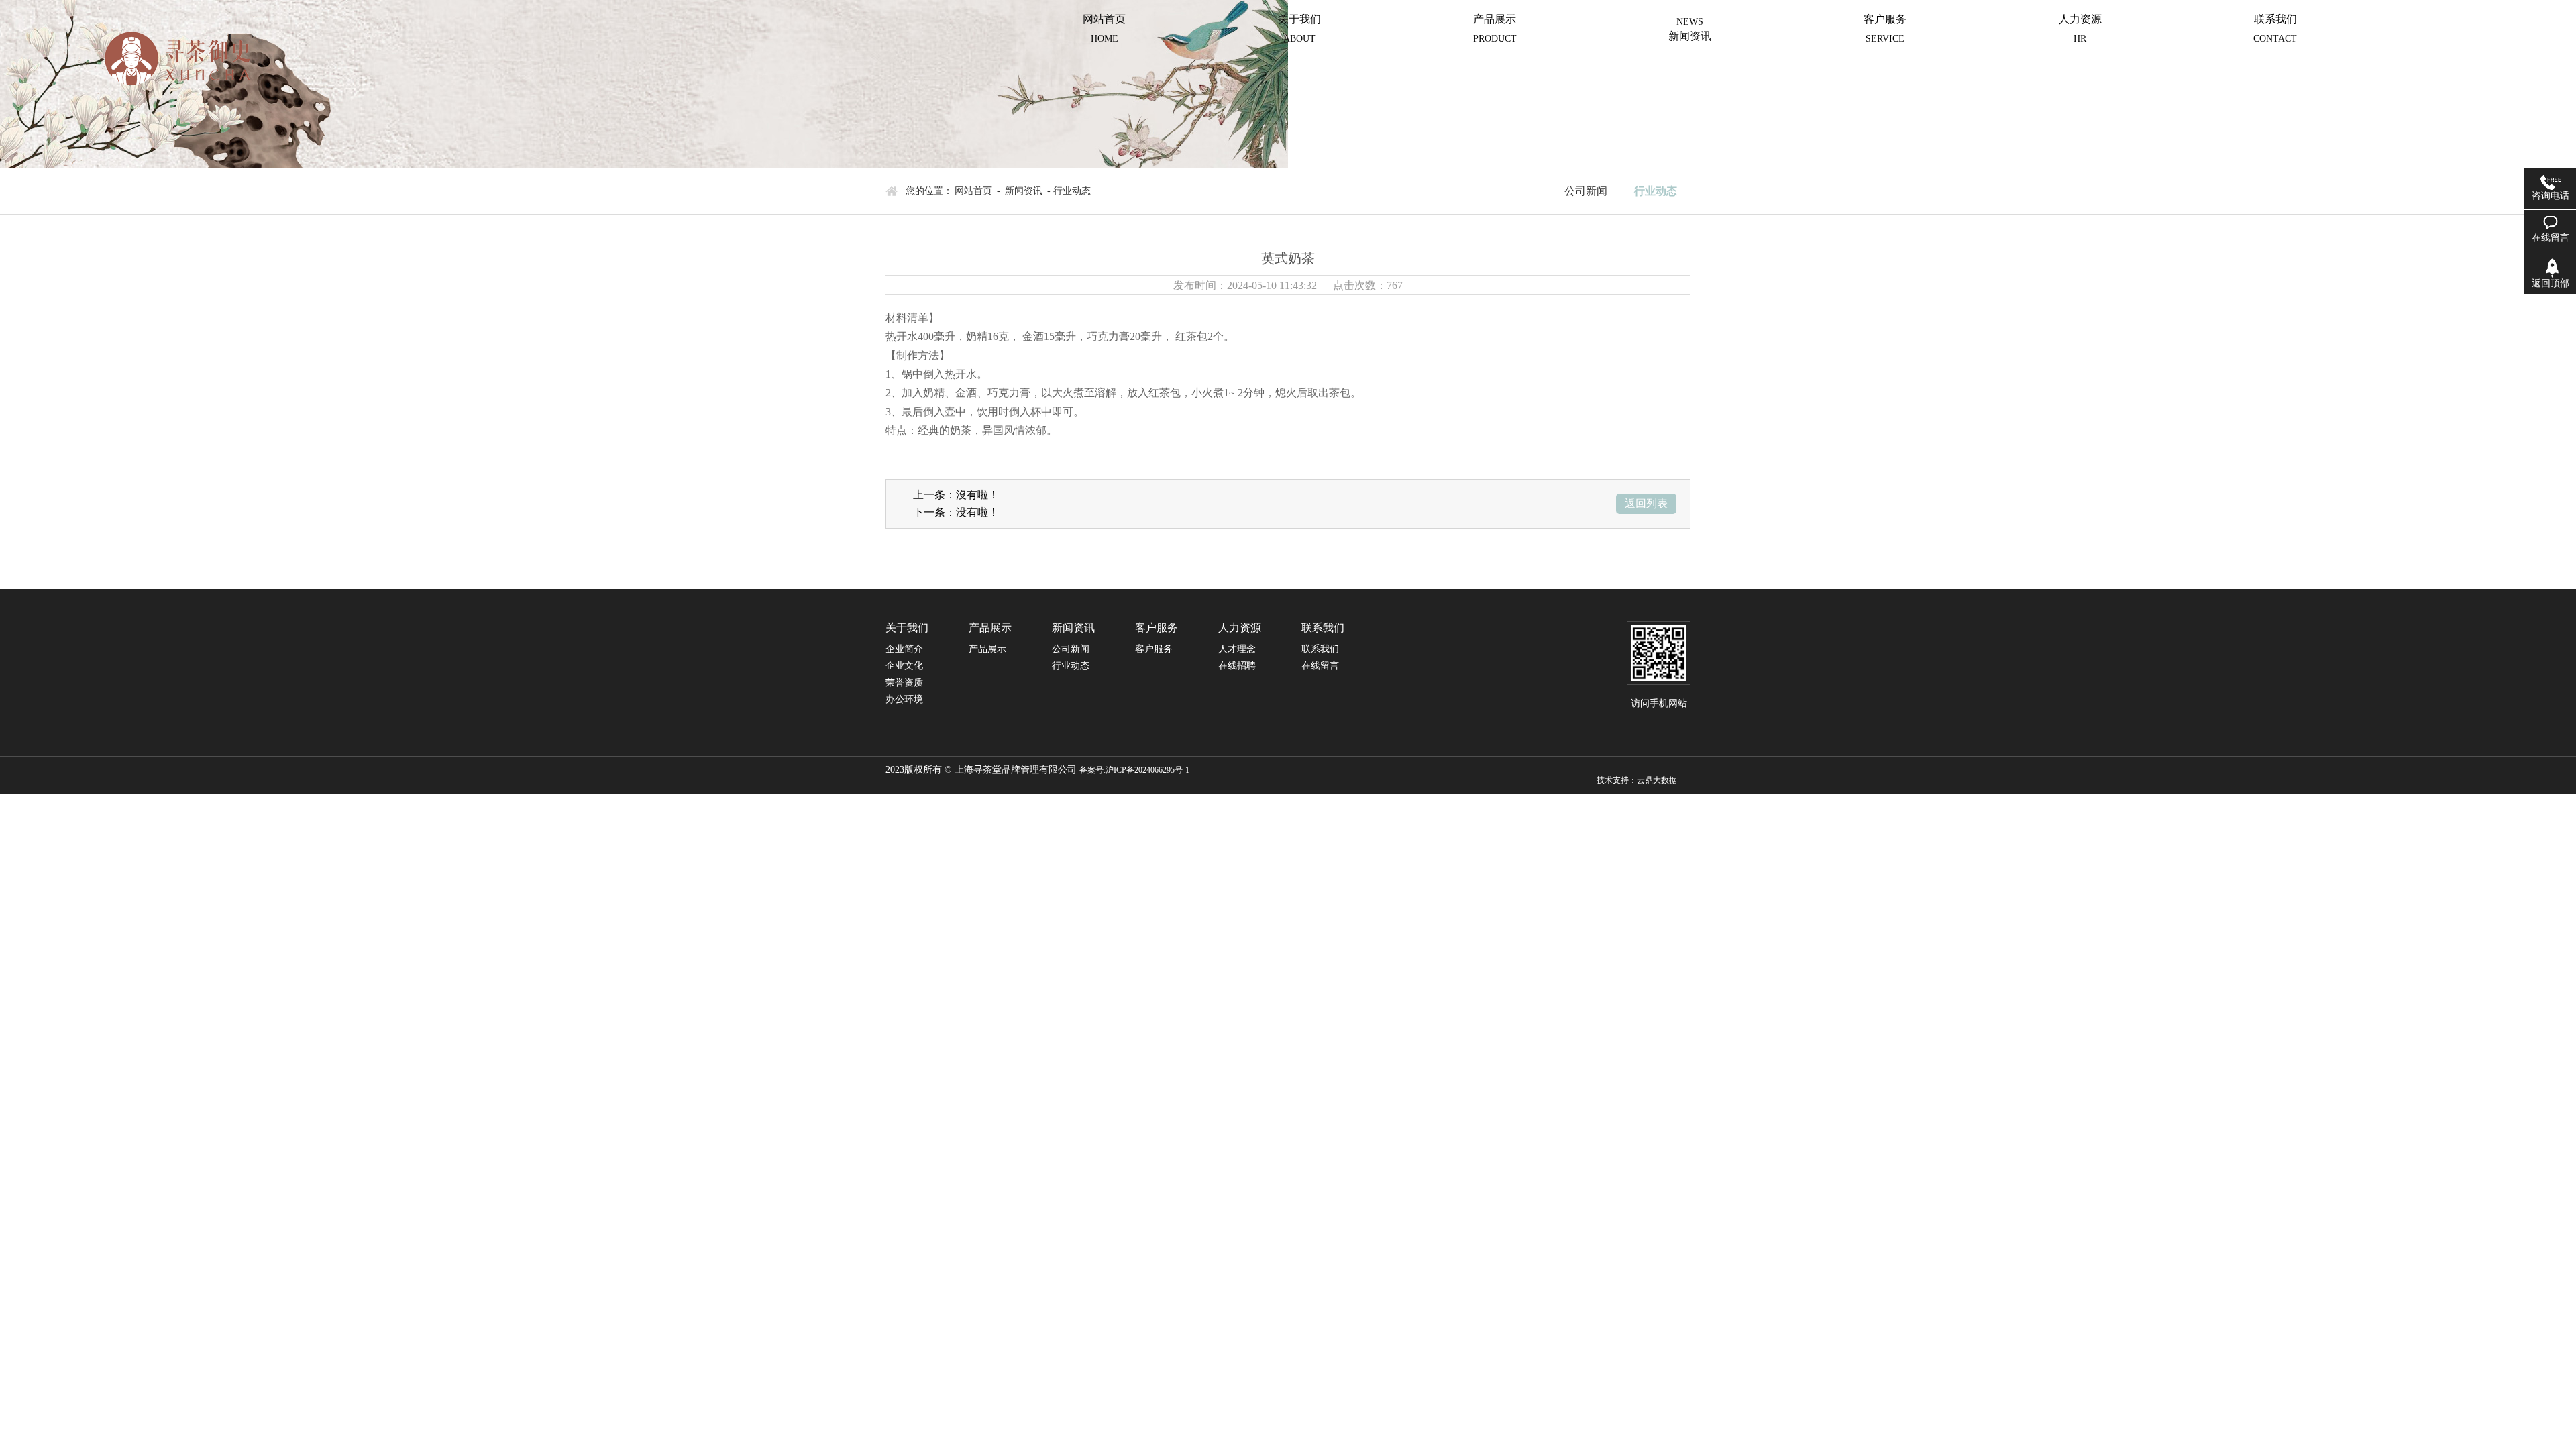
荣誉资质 (904, 683)
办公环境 (904, 699)
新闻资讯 (1689, 36)
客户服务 (1885, 28)
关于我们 (1299, 28)
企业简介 (904, 649)
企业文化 (904, 666)
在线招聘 (1237, 666)
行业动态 (1655, 191)
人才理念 (1237, 649)
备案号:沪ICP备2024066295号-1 (1134, 770)
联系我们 (2275, 28)
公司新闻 (1585, 191)
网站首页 (1104, 28)
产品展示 (1495, 28)
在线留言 (1320, 666)
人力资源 (2080, 28)
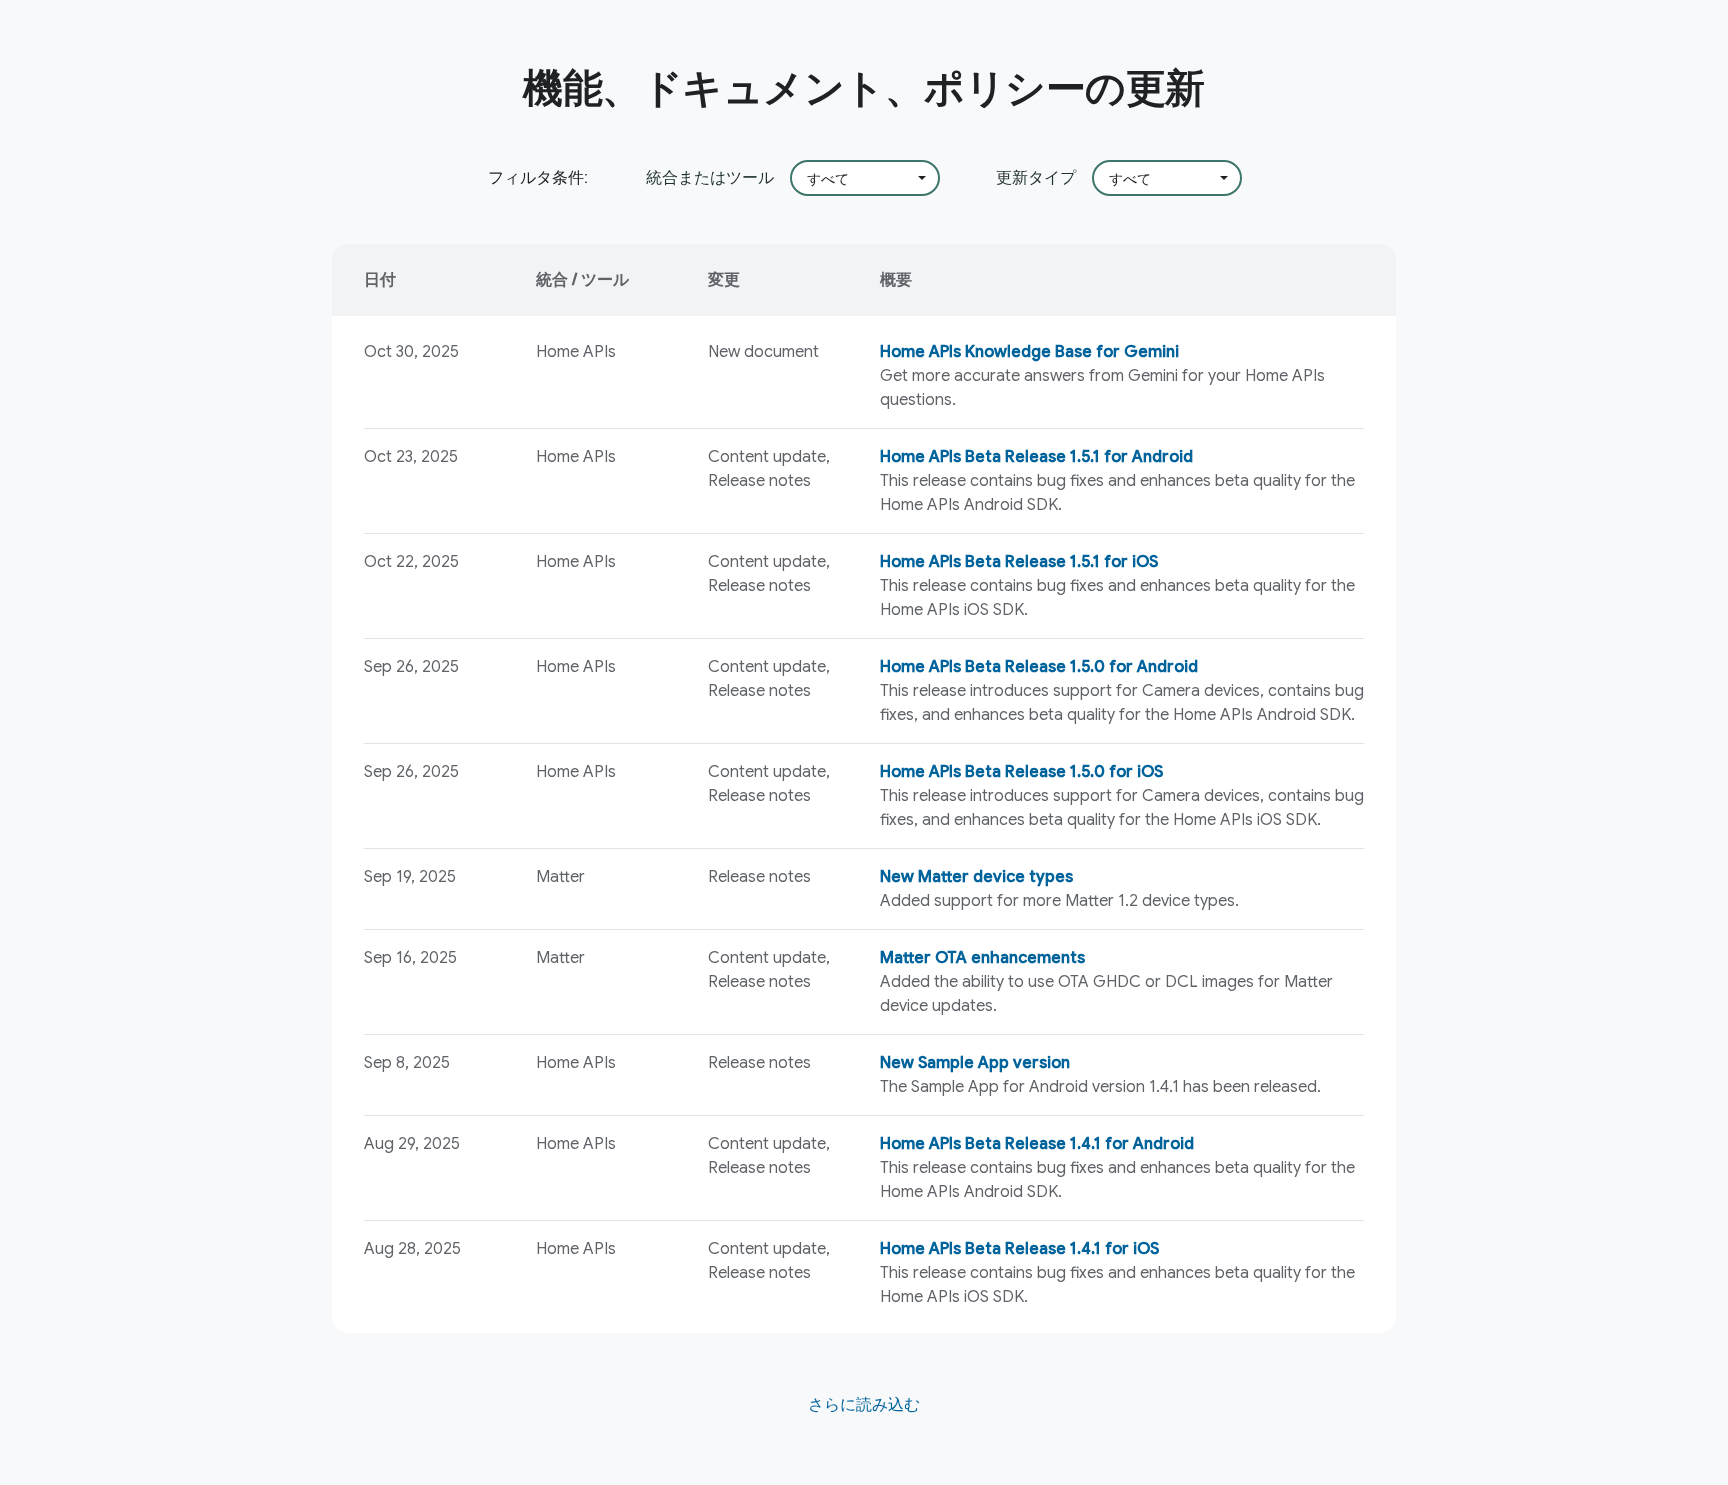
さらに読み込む (864, 1405)
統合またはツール (710, 177)
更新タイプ (1036, 177)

» Task prompt:
Could you give the material above again, exactly and without its pictures?

» Result of this exercise:
荣誉资质 (904, 683)
办公环境 (904, 699)
新闻资讯 (1689, 36)
客户服务 (1885, 28)
关于我们 (1299, 28)
企业简介 (904, 649)
企业文化 (904, 666)
在线招聘 (1237, 666)
行业动态 (1655, 191)
人才理念 (1237, 649)
备案号:沪ICP备2024066295号-1 (1134, 770)
联系我们 (2275, 28)
公司新闻 (1585, 191)
网站首页 (1104, 28)
产品展示 (1495, 28)
在线留言 (1320, 666)
人力资源 (2080, 28)
さらに読み込む (864, 1405)
統合またはツール (710, 177)
更新タイプ (1036, 177)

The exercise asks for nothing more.